Мишка укоризненно качал головой.
— Не одобряешь, косолапый? — приоткрыл на мгновение веки Ворон. — Ну и дурак.
Вам, медведям, кайфа не догнать. Так и живете сиротами.
Ворон снова упал на подушку, но не ощущал уже ничего. Тело стало легким, как пух, а легкий, ласковый ветерок поднимал его и готов был мчать к невиданным красотам и невыразимым наслаждениям…
Медведик стоял на подоконнике и косил укоризненно лиловым глазом. Голова его продолжала покачиваться из стороны в сторону, и блики света, играющие в темном зрачке, делали этот взгляд осмысленным, печальным и мудрым.
Глава 3
Хуже всего, когда тебя предают.
Алена смотрела в окно, в последний дождливый день осени и завидовала ему. Осень еще не разучилась плакать. А она сама…
Мысли метались обрывками, и ей казалось, что похожи они на мусор. Вернее… В голове крутились обрывки каких-то песен, мелодий, стихов… Девушка посмотрела в окно. Темень. И капли стекают по стеклу… Как слезы…
Какая тишина и в доме, и за окнами, В ушах шуршаньем ночь.
И улицы блестят проталинами мокрыми.
Не спится, чем помочь?
Ноябрь перед закрытием слезливо и дурашливо Расплакался дождем, Сливая все события, и важные, и бражные, Под сетчатым плашом.
Последний месяц осени дождем в окошко просится:
Прими и обогрей.
Впусти. Котенком ласковым ноябрь свернется сказкою У теплых батарей.
Сказка… Сказки пропали все… Давно. Они остались в той жизни, которую она не помнит. Совсем.
И еще она, словно наяву, слышала мелодию песни, популярной лет десять — пятнадцать назад, когда была совсем маленькой… «Куда уехал цирк, он был еще вчера, и ветер не успел со стен сорвать афиши…» Афиши тоже уже все сорваны, и ветер безразлично метет обрывки чьей-то недавней славы, успеха, восторга… И все бы это тоже ничего… Хуже всего было… Хуже всего, когда тебя предают…

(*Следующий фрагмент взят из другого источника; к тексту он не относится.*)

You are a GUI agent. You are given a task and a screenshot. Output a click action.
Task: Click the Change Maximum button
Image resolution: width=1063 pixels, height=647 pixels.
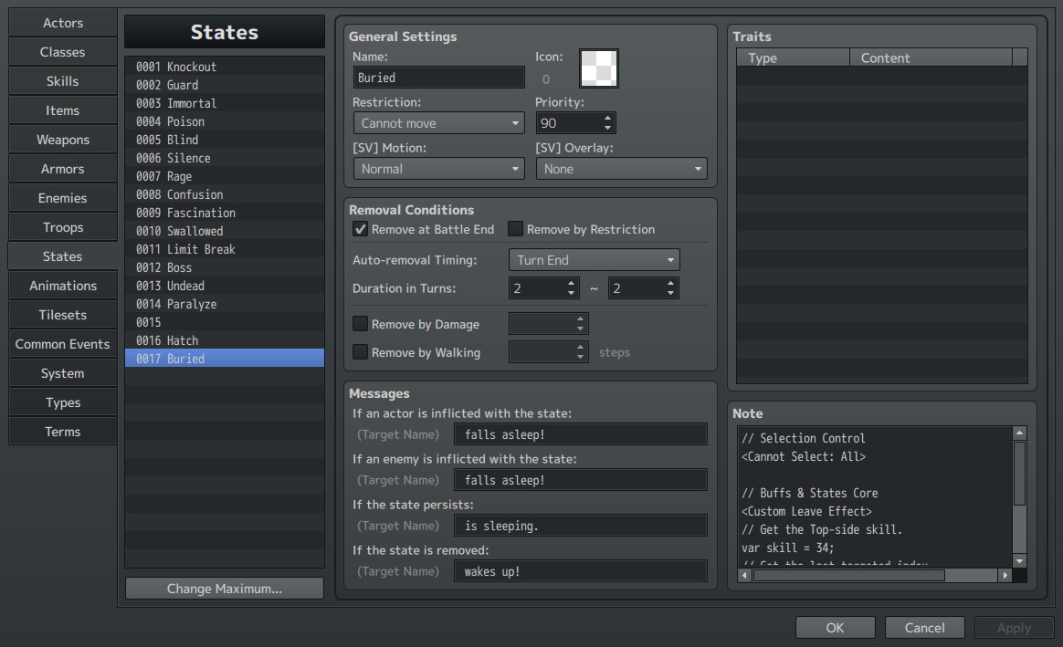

Телефон прозвонил трижды, сработал автоответчик. Девушка осталась сидеть все в той же отрешенной позе на узенькой софе, прикурила новую сигарету от истлевшей до фильтра, глотнула из стоящей на полу большой бутылки, глубоко затянулась дымом…
— Глебова, возьми трубку, это я, Настя! — прозвучало из динамика.
Та только равнодушно глянула на аппарат и безучастно отвернулась к окну.
— Алька, возьми трубку! Если не возьмешь, я не знаю, что я сделаю! Пойду к Кузьмичу, и мы выломаем дверь, возьми немедленно!
Горькая полуулыбка мелькнула на губах девушки, она подняла трубку:
— Да?..
— Уф… Значит, жива…
— А чего со мной сделается?..
— Голос у тебя какой-то странный…
— Уж какой есть.
— Глебова, ты чего? С позавчера — ни слуху ни духу… Ведь договорились же! Я тебе уже обзвонилась. И в дверь вчера ломилась. Ты где была-то?
— Дома, — меланхолично ответила девушка.
— А что вообще с тобой случилось?
— Ничего.
— Ага, «ничего». А то я тебя не знаю. И голос хриплый. У тебя что, простуда?
— По жизни.
— Слушай, да ты напилась!
— Да…
— Что случилось, Алька?
— Ни-че-го. Ровным счетом.
— Ты одна?
— Я всегда одна…
— Я сейчас спущусь. Поняла?
— Хм…
— И не хмыкай! Если не откроешь — дойду до Кузьмича и сделаю как сказала!
Выставлю дверь к чертовой бабушке! Поняла? Ты меня знаешь.
Девушка положила трубку на рычаг. Снова взяла бутылку и основательно приложилась. Смотрела на стекло в дожде, пока мелодично не пропел дверной звонок. Поднялась с постели, отомкнула защелку, повернулась и побрела в комнату.